Even a broken clock is right twice a day

I didn’t even consult Karen Bud-Falen.  And the CBD denied what I reported; it did not “refute.”  Big difference.  Hastings is no better than Bud-Falen--indeed “probably the most anti-environmental and anti-fish conservation member of Congress.”  On the other hand, even a broken clock is right twice a day.  These people do have an ax to grind, as who does not?  Who says they are my “friends”?  I do not “despise” the dedicated, hard-working, deluded people of the CBD; I despise only how they have made the ESA dysfunctional.  Somehow I doubt that the House Natural Resources Committee is lying here.  Exaggerating perhaps.  Since this arrived in my inbox only two hours ago I am unaware of center’s letter and was therefore unable to link.  Please share.  Finally, kindly explain how I “damage my own credibility” by posting items of general interest with no editorial comment on my part.

Indeed?

You're okay with this stuff I detail in High Country News:


Extreme Green

by Ted Williams

It has taken me decades to be recognized as an environmental extremist.

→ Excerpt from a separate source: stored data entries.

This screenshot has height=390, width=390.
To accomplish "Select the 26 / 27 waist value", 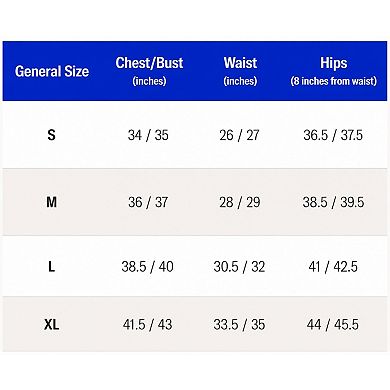I will pyautogui.click(x=239, y=135).
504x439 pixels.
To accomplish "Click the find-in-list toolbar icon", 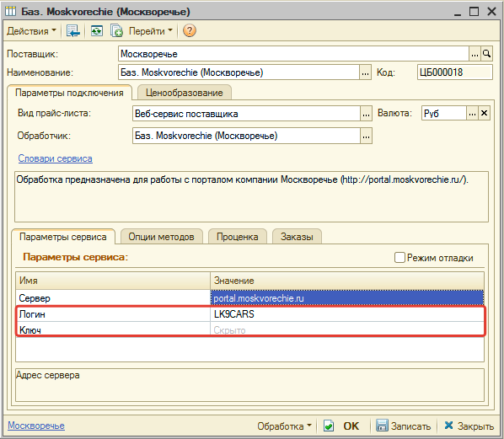I will (73, 31).
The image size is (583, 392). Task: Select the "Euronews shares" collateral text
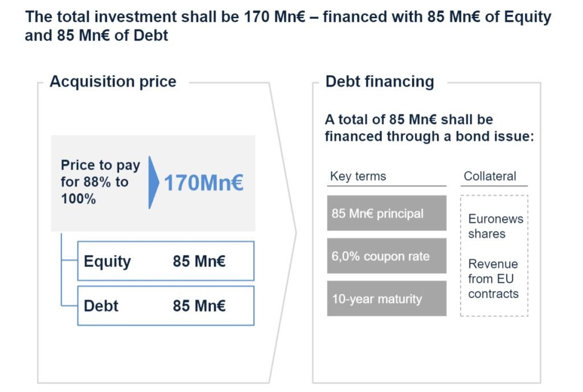pyautogui.click(x=495, y=226)
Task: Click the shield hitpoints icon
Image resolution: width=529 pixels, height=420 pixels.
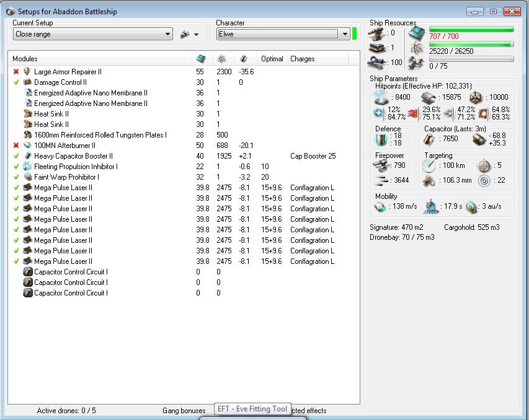Action: pos(381,97)

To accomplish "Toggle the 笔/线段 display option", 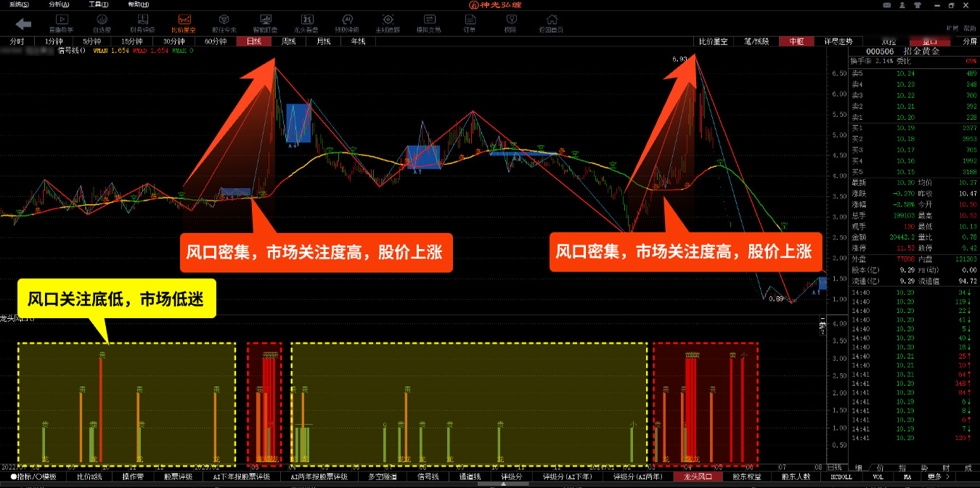I will coord(756,41).
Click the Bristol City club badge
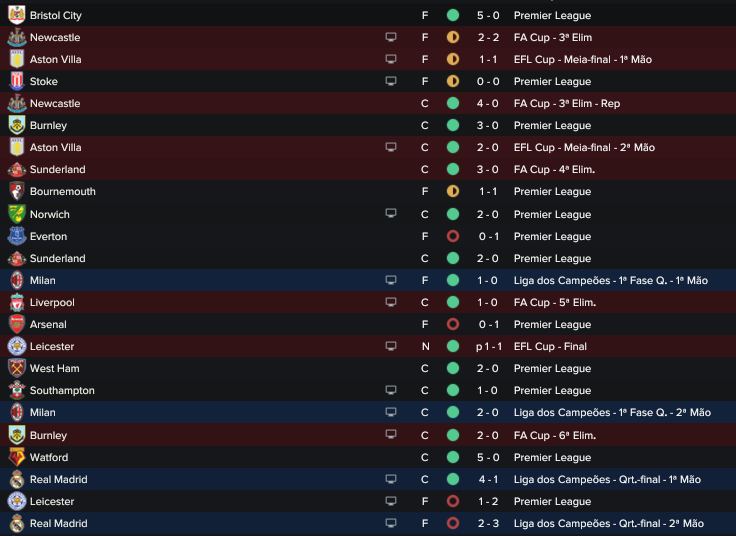This screenshot has width=736, height=536. coord(17,15)
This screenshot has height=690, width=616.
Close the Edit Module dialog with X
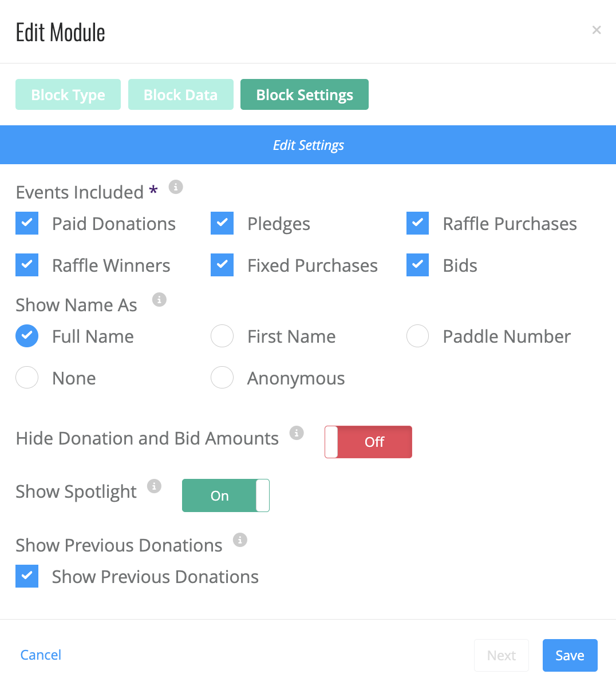pyautogui.click(x=597, y=30)
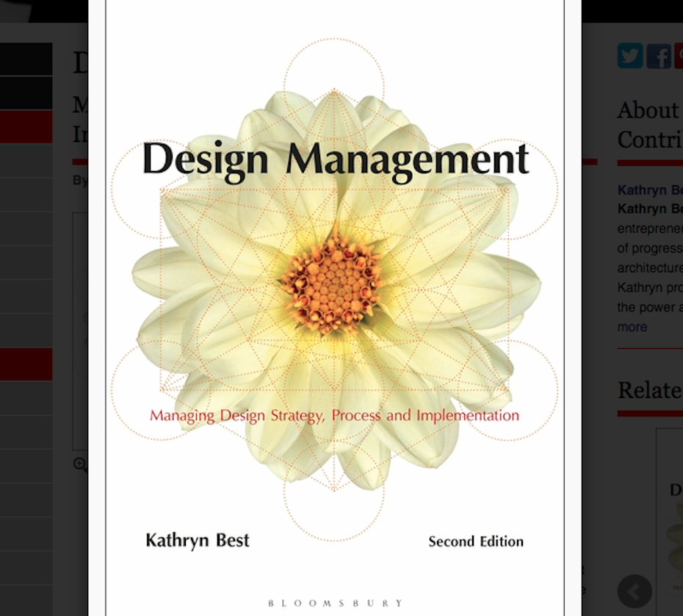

My "attack" on Alaska Republican Rep. Don Young, a National Rifle Association board member, in Sierra magazine fomented a mass exodus from the Outdoor Writers Association of America, including 79 members and 22 supporting organizations. I serve on two foundations that award major grants to groups defending wild land from developers, and I write a muckraking column for Audubon called "Incite."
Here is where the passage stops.